My dad was an HVAC contractor and serviceman. He worked hard, whenever he was needed and in some unpleasant places. Over the years, he missed many family events fixing stuff so others could be comfortable or run their businesses. Well known in Rumson and the surrounding area, he was the last of a breed that has died off, putting the final nail in the coffin of quality.

Our garage became home to motors, pipes, copper, lead, evaporators, wires, and tons of shit that meant nothing to most people. As a kid, I was always interested in the copper barrel. It was close to the door, so I got in for a look and out the door quickly. The shop was doubly painful for me being a physically dangerous place and a mental cluster. I had no interest in learning the trade.
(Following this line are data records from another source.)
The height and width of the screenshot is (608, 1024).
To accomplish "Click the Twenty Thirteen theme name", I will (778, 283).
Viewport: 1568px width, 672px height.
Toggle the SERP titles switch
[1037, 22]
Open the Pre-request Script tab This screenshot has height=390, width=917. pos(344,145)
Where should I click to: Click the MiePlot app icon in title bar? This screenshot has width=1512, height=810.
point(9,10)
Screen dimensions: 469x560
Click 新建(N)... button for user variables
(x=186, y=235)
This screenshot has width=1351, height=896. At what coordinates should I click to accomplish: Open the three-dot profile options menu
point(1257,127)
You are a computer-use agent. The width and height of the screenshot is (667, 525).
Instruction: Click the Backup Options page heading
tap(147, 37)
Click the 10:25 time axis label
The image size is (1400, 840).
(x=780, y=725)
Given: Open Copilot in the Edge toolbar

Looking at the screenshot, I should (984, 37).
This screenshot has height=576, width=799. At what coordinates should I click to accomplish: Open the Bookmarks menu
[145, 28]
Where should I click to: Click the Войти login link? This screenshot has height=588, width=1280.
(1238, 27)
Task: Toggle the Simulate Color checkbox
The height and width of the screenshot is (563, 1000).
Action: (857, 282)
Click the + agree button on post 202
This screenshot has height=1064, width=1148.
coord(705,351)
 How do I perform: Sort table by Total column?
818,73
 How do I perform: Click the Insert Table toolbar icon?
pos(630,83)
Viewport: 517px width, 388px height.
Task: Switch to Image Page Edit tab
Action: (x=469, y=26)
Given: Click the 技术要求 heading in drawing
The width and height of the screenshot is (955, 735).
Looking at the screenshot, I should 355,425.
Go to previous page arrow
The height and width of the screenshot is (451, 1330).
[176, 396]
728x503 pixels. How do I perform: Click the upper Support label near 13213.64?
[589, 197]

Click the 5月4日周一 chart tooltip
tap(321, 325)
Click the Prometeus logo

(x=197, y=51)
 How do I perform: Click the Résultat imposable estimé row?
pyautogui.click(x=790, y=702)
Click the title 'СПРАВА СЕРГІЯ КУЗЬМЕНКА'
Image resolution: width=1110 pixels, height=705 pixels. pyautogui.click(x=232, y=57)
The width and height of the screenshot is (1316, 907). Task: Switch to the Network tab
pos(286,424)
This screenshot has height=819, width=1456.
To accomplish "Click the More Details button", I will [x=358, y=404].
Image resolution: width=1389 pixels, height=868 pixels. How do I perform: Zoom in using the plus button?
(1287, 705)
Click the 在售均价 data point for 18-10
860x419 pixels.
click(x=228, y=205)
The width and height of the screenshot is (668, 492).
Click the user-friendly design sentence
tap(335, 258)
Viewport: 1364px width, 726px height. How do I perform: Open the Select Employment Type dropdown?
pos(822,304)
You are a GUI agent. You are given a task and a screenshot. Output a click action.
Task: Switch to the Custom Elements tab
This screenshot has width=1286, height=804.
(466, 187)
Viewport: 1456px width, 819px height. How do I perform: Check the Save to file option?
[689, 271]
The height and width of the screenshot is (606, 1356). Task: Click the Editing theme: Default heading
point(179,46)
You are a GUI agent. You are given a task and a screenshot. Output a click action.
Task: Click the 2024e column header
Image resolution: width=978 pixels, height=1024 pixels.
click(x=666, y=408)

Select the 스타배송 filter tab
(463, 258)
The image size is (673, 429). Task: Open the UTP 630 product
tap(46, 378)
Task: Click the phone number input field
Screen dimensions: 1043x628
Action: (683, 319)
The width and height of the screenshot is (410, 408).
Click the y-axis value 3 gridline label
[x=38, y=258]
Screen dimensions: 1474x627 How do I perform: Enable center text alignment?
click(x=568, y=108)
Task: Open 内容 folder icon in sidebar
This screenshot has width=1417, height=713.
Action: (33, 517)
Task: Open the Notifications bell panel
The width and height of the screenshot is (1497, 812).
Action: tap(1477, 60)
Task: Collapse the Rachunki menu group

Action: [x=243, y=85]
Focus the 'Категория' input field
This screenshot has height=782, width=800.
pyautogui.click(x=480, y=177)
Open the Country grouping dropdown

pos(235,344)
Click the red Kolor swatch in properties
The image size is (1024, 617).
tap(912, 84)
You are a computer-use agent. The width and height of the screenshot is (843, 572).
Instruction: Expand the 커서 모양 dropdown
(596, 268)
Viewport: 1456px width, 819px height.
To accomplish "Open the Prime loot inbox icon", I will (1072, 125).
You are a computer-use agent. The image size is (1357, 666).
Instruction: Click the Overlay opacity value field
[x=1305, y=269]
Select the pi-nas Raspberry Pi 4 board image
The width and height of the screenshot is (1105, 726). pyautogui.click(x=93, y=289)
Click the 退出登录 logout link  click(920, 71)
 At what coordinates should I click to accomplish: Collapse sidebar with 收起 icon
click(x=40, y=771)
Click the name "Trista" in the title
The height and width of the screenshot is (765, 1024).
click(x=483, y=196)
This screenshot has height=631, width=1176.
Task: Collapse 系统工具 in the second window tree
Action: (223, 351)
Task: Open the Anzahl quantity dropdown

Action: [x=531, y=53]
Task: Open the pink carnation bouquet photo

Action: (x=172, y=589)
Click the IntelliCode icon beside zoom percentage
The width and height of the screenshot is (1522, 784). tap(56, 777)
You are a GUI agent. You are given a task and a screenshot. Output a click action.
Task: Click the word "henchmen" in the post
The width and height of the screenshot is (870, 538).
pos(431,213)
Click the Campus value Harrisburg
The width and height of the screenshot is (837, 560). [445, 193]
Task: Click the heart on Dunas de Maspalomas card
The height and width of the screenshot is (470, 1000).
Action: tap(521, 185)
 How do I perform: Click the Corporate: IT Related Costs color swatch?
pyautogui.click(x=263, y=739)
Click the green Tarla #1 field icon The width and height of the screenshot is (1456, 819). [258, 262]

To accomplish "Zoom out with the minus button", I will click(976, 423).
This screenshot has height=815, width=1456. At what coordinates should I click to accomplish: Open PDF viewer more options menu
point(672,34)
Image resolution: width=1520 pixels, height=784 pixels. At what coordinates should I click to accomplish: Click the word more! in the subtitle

To me, the copper barrel contained endless stories carried from the homes and businesses they were removed from. I suspected that then and know that now. I learned anything in the copper barrel had value; it could be sold as scrap whose price changed daily. I was more interested in this than a copper pipe carrying gas to make something run.

After my parents passed, I made many trips to the scrapyard with copper, lead, and recyclable materials of many kinds to clear the property and raise money for a charity. I did that and felt good about it. I made dozens of trips to the scrapyard in Freehold and got to know the guys who worked there a little as I drove on the scale to be weighed each day.

I left behind an untold number of stories as I rolled away in the old truck one last time, having finished a job my dad started many years ago.